Python for Bioinformatics: Unicode is weird fun!

Thursday, May 3, 2012

Unicode is weird fun!

I came across something fun in an SO answer the other day:

˙sɯǝlqoɹd ʎuɐ pɐɥ ɹǝʌǝu ǝʌ,I puɐ uʍop ǝpısdn pǝʇunoɯ ǝɹɐ sǝɥɔʇıʍs ʞɹoʍʇǝu ʎɯ ɟo ll∀'

That's pretty entertaining! I pasted it into the Python interpreter:

>>> s = '˙sɯǝlqoɹd ʎuɐ pɐɥ ɹǝʌǝu ǝʌ,I puɐ uʍop ǝpısdn pǝʇunoɯ ǝɹɐ sǝɥɔʇıʍs ʞɹoʍʇǝu ʎɯ ɟo ll∀'
>>> s
'\xcb\x99s\xc9\xaf\xc7\x9dlqo\xc9\xb9d \xca\x8eu\xc9\x90 p\xc9\x90\xc9\xa5 \xc9\xb9\xc7\x9d\xca\x8c\xc7\x9du \xc7\x9d\xca\x8c,I pu\xc9\x90 u\xca\x8dop \xc7\x9dp\xc4\xb1sdn p\xc7\x9d\xca\x87uno\xc9\xaf \xc7\x9d\xc9\xb9\xc9\x90 s\xc7\x9d\xc9\xa5\xc9\x94\xca\x87\xc4\xb1\xca\x8ds \xca\x9e\xc9\xb9o\xca\x8d\xca\x87\xc7\x9du \xca\x8e\xc9\xaf \xc9\x9fo ll\xe2\x88\x80'

According to this, the flipped version of 'a' ('0x61') is '\u0250', in UTF-8 that's '\xc9\x90'. (There are a bunch of other mappings).
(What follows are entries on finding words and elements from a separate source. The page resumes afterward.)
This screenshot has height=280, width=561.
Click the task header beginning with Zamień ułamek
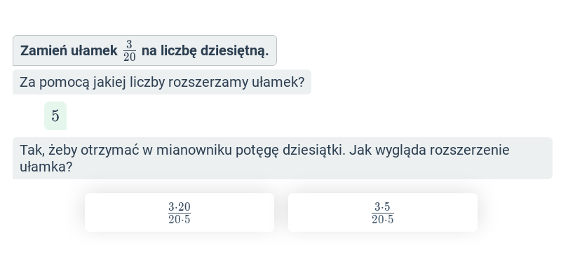(144, 50)
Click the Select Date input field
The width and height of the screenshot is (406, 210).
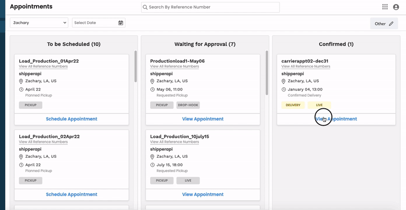95,23
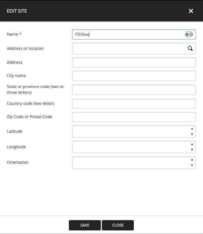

You can see these two bytes in the hex data right after ' p': '\xc9\x90'.

But it's going to take some 'splainin'.

This is a great place to start. The thing about Unicode is that it is fundamentally just a listing of integer values and the corresponding "code points." Just take all the interesting symbols you can find and organize them and then assign an integer to one after another. That's not hard to understand. What's hard is when you get into representing these integers in multi-byte encodings (e.g. UTF-8) and, of course, in printing them.

We can get some info about this in Python using the unicodedata module.

>>> import unicodedata
>>> i = 592
>>> hex(i)
'0x250'
>>> c = unichr(i)
>>> print c
ɐ
>>> c.encode('utf8')
'\xc9\x90'
>>> '\xc9\x90'.decode('utf8')
u'\u0250'
>>> unicodedata.name(c)
'LATIN SMALL LETTER TURNED A'
>>>

The unicode "value" is 2*16*16 + 5*16 = 512 + 80 = 592.

What makes it complicated is the gyrations involved in representing this in various other formats, like UTF-8 or HTML ('&' + '#592;'). I grabbed the defs for the flipTable from the reference above.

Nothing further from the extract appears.